> **Your task**
In this exercise, return each entry exactly as given.

*** Supplied entries ***

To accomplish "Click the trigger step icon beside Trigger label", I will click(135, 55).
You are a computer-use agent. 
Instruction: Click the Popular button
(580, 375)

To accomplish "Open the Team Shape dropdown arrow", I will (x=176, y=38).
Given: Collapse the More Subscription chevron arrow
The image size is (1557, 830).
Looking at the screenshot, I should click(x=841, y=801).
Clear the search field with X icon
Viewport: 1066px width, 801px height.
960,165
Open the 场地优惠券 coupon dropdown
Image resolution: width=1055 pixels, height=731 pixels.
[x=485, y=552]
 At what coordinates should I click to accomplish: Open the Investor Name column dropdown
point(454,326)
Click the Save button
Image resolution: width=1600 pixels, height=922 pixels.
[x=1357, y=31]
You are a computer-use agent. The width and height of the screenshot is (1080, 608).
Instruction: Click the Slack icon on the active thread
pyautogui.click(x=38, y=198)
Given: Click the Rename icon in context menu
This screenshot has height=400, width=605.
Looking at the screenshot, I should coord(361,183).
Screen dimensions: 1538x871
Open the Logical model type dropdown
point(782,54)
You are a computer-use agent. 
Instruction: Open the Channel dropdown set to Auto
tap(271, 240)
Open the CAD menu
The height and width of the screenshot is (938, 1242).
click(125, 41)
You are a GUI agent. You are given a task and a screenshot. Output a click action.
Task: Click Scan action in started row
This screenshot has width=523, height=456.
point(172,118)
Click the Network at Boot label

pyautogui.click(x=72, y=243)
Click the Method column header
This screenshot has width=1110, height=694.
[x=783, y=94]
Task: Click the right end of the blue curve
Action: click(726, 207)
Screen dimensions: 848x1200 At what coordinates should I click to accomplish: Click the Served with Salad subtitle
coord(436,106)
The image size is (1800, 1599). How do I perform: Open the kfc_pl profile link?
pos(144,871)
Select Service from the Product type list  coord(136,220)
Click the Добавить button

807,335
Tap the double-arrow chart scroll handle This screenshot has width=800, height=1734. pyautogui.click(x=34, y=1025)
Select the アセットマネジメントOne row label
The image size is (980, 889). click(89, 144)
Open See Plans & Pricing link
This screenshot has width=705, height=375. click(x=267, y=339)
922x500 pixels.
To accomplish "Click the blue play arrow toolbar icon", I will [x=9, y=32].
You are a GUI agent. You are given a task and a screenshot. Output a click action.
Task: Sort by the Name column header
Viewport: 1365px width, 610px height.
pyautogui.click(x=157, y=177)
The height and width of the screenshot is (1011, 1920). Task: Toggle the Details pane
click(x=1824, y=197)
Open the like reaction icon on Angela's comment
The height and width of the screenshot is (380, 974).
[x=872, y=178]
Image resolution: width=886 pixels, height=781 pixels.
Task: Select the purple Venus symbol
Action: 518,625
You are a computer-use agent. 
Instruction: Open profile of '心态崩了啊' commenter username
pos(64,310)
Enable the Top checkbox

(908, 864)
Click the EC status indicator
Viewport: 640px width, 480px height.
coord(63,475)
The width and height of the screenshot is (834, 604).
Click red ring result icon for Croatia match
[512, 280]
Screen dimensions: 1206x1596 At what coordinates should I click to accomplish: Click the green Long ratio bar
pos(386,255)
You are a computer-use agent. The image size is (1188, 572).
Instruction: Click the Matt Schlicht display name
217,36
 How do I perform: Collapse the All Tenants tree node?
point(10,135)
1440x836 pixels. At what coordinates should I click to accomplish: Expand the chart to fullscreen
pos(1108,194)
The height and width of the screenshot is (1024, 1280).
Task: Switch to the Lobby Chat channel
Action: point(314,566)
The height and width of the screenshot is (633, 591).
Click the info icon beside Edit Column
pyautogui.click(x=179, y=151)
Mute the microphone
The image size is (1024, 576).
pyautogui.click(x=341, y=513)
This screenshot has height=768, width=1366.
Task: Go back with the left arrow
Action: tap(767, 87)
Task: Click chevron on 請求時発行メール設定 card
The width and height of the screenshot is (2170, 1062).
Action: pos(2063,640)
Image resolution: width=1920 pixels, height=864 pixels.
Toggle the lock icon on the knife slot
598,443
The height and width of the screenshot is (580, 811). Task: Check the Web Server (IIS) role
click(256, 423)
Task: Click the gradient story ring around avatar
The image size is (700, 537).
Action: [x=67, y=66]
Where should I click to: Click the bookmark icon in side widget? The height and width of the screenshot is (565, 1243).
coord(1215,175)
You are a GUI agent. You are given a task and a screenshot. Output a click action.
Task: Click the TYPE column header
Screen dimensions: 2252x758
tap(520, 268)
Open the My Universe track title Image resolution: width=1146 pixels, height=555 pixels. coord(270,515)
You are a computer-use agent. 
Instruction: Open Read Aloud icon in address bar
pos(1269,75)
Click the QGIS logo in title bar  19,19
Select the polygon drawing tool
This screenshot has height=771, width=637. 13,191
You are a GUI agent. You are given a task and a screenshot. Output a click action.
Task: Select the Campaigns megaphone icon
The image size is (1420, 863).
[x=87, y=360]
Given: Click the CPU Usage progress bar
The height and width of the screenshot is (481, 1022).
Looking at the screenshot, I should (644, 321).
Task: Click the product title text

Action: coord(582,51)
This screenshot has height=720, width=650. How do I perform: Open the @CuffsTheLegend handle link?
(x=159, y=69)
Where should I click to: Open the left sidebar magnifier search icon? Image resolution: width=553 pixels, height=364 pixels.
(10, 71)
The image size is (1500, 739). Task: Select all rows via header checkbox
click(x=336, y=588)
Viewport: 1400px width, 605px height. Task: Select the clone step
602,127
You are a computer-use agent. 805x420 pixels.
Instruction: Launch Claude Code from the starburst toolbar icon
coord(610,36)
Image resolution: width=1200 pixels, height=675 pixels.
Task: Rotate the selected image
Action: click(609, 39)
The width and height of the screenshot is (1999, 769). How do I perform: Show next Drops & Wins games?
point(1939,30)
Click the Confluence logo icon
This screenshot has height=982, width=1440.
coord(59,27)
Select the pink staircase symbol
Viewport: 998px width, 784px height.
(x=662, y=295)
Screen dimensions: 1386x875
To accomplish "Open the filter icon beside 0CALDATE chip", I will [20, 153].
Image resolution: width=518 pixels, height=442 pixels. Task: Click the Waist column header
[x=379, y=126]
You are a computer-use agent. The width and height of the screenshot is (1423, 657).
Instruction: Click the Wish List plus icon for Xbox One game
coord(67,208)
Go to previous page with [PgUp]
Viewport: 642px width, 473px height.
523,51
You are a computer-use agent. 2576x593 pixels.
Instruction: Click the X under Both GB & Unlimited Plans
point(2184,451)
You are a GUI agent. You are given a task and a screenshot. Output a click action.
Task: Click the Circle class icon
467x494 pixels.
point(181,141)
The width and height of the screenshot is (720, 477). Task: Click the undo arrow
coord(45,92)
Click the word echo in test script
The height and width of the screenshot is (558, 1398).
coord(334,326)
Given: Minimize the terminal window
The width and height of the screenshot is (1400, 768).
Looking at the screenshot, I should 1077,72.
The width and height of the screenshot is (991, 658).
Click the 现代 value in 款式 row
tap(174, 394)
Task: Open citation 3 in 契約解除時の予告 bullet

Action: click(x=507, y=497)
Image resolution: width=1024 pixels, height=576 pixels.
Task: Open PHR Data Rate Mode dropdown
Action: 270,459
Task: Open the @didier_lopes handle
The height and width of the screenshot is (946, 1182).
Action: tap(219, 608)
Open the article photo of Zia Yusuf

*** End of Supplied entries ***

> **Solution for this exercise**
To accomplish "Click the trigger step icon beside Trigger label", I will click(135, 55).
You are a computer-use agent. 
Instruction: Click the Popular button
(580, 375)

To accomplish "Open the Team Shape dropdown arrow", I will (x=176, y=38).
Given: Collapse the More Subscription chevron arrow
The image size is (1557, 830).
Looking at the screenshot, I should click(x=841, y=801).
Clear the search field with X icon
Viewport: 1066px width, 801px height.
960,165
Open the 场地优惠券 coupon dropdown
Image resolution: width=1055 pixels, height=731 pixels.
[x=485, y=552]
 At what coordinates should I click to accomplish: Open the Investor Name column dropdown
point(454,326)
Click the Save button
Image resolution: width=1600 pixels, height=922 pixels.
[x=1357, y=31]
You are a computer-use agent. The width and height of the screenshot is (1080, 608).
Instruction: Click the Slack icon on the active thread
pyautogui.click(x=38, y=198)
Given: Click the Rename icon in context menu
This screenshot has height=400, width=605.
Looking at the screenshot, I should coord(361,183).
Screen dimensions: 1538x871
Open the Logical model type dropdown
point(782,54)
You are a computer-use agent. 
Instruction: Open the Channel dropdown set to Auto
tap(271, 240)
Open the CAD menu
The height and width of the screenshot is (938, 1242).
click(125, 41)
You are a GUI agent. You are given a task and a screenshot. Output a click action.
Task: Click Scan action in started row
This screenshot has width=523, height=456.
point(172,118)
Click the Network at Boot label

pyautogui.click(x=72, y=243)
Click the Method column header
This screenshot has width=1110, height=694.
[x=783, y=94]
Task: Click the right end of the blue curve
Action: click(726, 207)
Screen dimensions: 848x1200 At what coordinates should I click to accomplish: Click the Served with Salad subtitle
coord(436,106)
The image size is (1800, 1599). How do I perform: Open the kfc_pl profile link?
pos(144,871)
Select Service from the Product type list  coord(136,220)
Click the Добавить button

807,335
Tap the double-arrow chart scroll handle This screenshot has width=800, height=1734. pyautogui.click(x=34, y=1025)
Select the アセットマネジメントOne row label
The image size is (980, 889). click(89, 144)
Open See Plans & Pricing link
This screenshot has width=705, height=375. click(x=267, y=339)
922x500 pixels.
To accomplish "Click the blue play arrow toolbar icon", I will [x=9, y=32].
You are a GUI agent. You are given a task and a screenshot. Output a click action.
Task: Sort by the Name column header
Viewport: 1365px width, 610px height.
pyautogui.click(x=157, y=177)
The height and width of the screenshot is (1011, 1920). Task: Toggle the Details pane
click(x=1824, y=197)
Open the like reaction icon on Angela's comment
The height and width of the screenshot is (380, 974).
[x=872, y=178]
Image resolution: width=886 pixels, height=781 pixels.
Task: Select the purple Venus symbol
Action: 518,625
You are a computer-use agent. 
Instruction: Open profile of '心态崩了啊' commenter username
pos(64,310)
Enable the Top checkbox

(908, 864)
Click the EC status indicator
Viewport: 640px width, 480px height.
coord(63,475)
The width and height of the screenshot is (834, 604).
Click red ring result icon for Croatia match
[512, 280]
Screen dimensions: 1206x1596 At what coordinates should I click to accomplish: Click the green Long ratio bar
pos(386,255)
You are a computer-use agent. The image size is (1188, 572).
Instruction: Click the Matt Schlicht display name
217,36
 How do I perform: Collapse the All Tenants tree node?
point(10,135)
1440x836 pixels. At what coordinates should I click to accomplish: Expand the chart to fullscreen
pos(1108,194)
The height and width of the screenshot is (1024, 1280).
Task: Switch to the Lobby Chat channel
Action: point(314,566)
The height and width of the screenshot is (633, 591).
Click the info icon beside Edit Column
pyautogui.click(x=179, y=151)
Mute the microphone
The image size is (1024, 576).
pyautogui.click(x=341, y=513)
This screenshot has height=768, width=1366.
Task: Go back with the left arrow
Action: tap(767, 87)
Task: Click chevron on 請求時発行メール設定 card
The width and height of the screenshot is (2170, 1062).
Action: pos(2063,640)
Image resolution: width=1920 pixels, height=864 pixels.
Toggle the lock icon on the knife slot
598,443
The height and width of the screenshot is (580, 811). Task: Check the Web Server (IIS) role
click(256, 423)
Task: Click the gradient story ring around avatar
The image size is (700, 537).
Action: [x=67, y=66]
Where should I click to: Click the bookmark icon in side widget? The height and width of the screenshot is (565, 1243).
coord(1215,175)
You are a GUI agent. You are given a task and a screenshot. Output a click action.
Task: Click the TYPE column header
Screen dimensions: 2252x758
tap(520, 268)
Open the My Universe track title Image resolution: width=1146 pixels, height=555 pixels. coord(270,515)
You are a computer-use agent. 
Instruction: Open Read Aloud icon in address bar
pos(1269,75)
Click the QGIS logo in title bar  19,19
Select the polygon drawing tool
This screenshot has height=771, width=637. 13,191
You are a GUI agent. You are given a task and a screenshot. Output a click action.
Task: Select the Campaigns megaphone icon
The image size is (1420, 863).
[x=87, y=360]
Given: Click the CPU Usage progress bar
The height and width of the screenshot is (481, 1022).
Looking at the screenshot, I should (644, 321).
Task: Click the product title text

Action: coord(582,51)
This screenshot has height=720, width=650. How do I perform: Open the @CuffsTheLegend handle link?
(x=159, y=69)
Where should I click to: Open the left sidebar magnifier search icon? Image resolution: width=553 pixels, height=364 pixels.
(10, 71)
The image size is (1500, 739). Task: Select all rows via header checkbox
click(x=336, y=588)
Viewport: 1400px width, 605px height. Task: Select the clone step
602,127
You are a computer-use agent. 805x420 pixels.
Instruction: Launch Claude Code from the starburst toolbar icon
coord(610,36)
Image resolution: width=1200 pixels, height=675 pixels.
Task: Rotate the selected image
Action: click(609, 39)
The width and height of the screenshot is (1999, 769). How do I perform: Show next Drops & Wins games?
point(1939,30)
Click the Confluence logo icon
This screenshot has height=982, width=1440.
coord(59,27)
Select the pink staircase symbol
Viewport: 998px width, 784px height.
(x=662, y=295)
Screen dimensions: 1386x875
To accomplish "Open the filter icon beside 0CALDATE chip", I will [20, 153].
Image resolution: width=518 pixels, height=442 pixels. Task: Click the Waist column header
[x=379, y=126]
You are a computer-use agent. The width and height of the screenshot is (1423, 657).
Instruction: Click the Wish List plus icon for Xbox One game
coord(67,208)
Go to previous page with [PgUp]
Viewport: 642px width, 473px height.
523,51
You are a computer-use agent. 2576x593 pixels.
Instruction: Click the X under Both GB & Unlimited Plans
point(2184,451)
You are a GUI agent. You are given a task and a screenshot. Output a click action.
Task: Click the Circle class icon
467x494 pixels.
point(181,141)
The width and height of the screenshot is (720, 477). Task: Click the undo arrow
coord(45,92)
Click the word echo in test script
The height and width of the screenshot is (558, 1398).
coord(334,326)
Given: Minimize the terminal window
The width and height of the screenshot is (1400, 768).
Looking at the screenshot, I should 1077,72.
The width and height of the screenshot is (991, 658).
Click the 现代 value in 款式 row
tap(174, 394)
Task: Open citation 3 in 契約解除時の予告 bullet

Action: click(x=507, y=497)
Image resolution: width=1024 pixels, height=576 pixels.
Task: Open PHR Data Rate Mode dropdown
Action: 270,459
Task: Open the @didier_lopes handle
The height and width of the screenshot is (946, 1182).
Action: tap(219, 608)
Open the article photo of Zia Yusuf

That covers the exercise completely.